* [Work required] Among the entries that follow, how many lines contain the string "link"? Write the number alone.

* [Recorded data]
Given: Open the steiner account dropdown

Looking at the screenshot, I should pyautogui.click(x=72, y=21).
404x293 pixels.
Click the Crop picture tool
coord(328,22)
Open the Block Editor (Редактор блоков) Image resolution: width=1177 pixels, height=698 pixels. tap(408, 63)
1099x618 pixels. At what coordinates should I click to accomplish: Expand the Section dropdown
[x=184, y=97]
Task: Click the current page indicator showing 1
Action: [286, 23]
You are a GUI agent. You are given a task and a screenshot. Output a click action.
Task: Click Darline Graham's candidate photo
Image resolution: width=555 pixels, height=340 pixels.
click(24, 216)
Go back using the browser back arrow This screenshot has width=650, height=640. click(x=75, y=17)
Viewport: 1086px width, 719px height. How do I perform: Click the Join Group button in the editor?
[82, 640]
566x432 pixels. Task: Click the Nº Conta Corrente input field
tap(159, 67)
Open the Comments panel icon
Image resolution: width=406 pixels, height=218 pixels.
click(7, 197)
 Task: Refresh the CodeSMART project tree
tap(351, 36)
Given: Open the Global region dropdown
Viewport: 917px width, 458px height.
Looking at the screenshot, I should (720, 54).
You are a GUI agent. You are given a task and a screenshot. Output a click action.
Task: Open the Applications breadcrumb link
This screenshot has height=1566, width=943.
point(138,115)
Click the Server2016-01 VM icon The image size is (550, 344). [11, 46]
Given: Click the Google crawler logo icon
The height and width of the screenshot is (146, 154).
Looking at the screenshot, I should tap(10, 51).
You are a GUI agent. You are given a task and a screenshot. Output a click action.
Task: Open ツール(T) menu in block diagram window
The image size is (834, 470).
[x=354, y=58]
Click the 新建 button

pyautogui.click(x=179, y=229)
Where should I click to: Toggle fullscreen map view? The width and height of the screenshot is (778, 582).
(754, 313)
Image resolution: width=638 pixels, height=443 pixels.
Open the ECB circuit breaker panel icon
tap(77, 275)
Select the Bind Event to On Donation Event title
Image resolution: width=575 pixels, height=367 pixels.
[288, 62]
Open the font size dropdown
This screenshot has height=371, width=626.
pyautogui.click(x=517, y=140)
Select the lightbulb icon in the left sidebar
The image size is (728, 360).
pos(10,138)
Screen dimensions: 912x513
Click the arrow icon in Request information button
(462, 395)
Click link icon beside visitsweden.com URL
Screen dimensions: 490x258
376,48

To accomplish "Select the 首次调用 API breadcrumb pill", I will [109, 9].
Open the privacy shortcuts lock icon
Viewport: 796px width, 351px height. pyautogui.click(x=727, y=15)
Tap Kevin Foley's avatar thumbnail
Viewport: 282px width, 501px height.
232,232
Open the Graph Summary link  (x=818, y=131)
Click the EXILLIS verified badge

* [Output of the exercise] 3